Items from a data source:

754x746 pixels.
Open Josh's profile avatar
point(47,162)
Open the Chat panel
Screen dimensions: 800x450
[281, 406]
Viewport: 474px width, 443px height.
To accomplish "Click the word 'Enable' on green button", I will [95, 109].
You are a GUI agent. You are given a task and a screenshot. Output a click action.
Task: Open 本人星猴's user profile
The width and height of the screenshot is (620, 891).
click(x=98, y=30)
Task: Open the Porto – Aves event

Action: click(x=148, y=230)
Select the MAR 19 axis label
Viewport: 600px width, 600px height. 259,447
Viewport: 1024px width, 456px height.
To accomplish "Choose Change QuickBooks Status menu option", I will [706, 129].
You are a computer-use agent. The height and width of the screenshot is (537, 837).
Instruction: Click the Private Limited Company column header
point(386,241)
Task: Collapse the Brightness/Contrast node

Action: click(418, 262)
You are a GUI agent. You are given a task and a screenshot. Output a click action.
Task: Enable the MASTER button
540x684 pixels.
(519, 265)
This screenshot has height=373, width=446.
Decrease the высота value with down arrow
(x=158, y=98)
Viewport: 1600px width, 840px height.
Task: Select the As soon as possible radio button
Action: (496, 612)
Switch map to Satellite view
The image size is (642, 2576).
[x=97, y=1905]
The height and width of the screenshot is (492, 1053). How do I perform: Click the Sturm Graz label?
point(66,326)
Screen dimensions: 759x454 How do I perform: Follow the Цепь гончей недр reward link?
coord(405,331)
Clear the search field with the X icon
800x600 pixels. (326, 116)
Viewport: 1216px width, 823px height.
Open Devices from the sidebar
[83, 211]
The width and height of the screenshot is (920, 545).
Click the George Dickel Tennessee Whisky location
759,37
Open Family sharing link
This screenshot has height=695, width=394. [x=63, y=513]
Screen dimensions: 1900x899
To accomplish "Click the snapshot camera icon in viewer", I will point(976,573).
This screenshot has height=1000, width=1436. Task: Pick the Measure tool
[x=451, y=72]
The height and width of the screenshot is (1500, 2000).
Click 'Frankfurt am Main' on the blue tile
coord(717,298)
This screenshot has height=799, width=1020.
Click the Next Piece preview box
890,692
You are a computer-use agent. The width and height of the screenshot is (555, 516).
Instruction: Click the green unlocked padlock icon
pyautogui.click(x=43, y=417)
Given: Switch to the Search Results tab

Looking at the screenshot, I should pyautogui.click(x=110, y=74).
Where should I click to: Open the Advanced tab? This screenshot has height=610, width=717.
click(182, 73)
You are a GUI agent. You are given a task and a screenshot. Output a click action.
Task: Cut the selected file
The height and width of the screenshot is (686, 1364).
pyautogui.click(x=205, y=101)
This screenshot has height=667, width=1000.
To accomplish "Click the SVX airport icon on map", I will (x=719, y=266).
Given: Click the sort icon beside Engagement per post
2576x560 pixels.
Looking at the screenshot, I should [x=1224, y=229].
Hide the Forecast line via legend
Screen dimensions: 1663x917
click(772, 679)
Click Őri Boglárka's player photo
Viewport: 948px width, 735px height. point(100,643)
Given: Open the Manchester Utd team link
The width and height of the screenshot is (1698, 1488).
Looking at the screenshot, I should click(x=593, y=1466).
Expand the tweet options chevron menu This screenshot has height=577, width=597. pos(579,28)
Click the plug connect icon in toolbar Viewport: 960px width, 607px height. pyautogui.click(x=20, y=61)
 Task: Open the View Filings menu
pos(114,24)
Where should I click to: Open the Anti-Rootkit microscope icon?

**TASK PROMPT**. When copying the data above, please keep exactly the lines from its first line through the line with "This screenshot has height=373, width=446.", both ends included, and drop the rest.

**ANSWER AREA**.
754x746 pixels.
Open Josh's profile avatar
point(47,162)
Open the Chat panel
Screen dimensions: 800x450
[281, 406]
Viewport: 474px width, 443px height.
To accomplish "Click the word 'Enable' on green button", I will [95, 109].
You are a GUI agent. You are given a task and a screenshot. Output a click action.
Task: Open 本人星猴's user profile
The width and height of the screenshot is (620, 891).
click(x=98, y=30)
Task: Open the Porto – Aves event

Action: click(x=148, y=230)
Select the MAR 19 axis label
Viewport: 600px width, 600px height. 259,447
Viewport: 1024px width, 456px height.
To accomplish "Choose Change QuickBooks Status menu option", I will [706, 129].
You are a computer-use agent. The height and width of the screenshot is (537, 837).
Instruction: Click the Private Limited Company column header
point(386,241)
Task: Collapse the Brightness/Contrast node

Action: click(418, 262)
You are a GUI agent. You are given a task and a screenshot. Output a click action.
Task: Enable the MASTER button
540x684 pixels.
(519, 265)
This screenshot has height=373, width=446.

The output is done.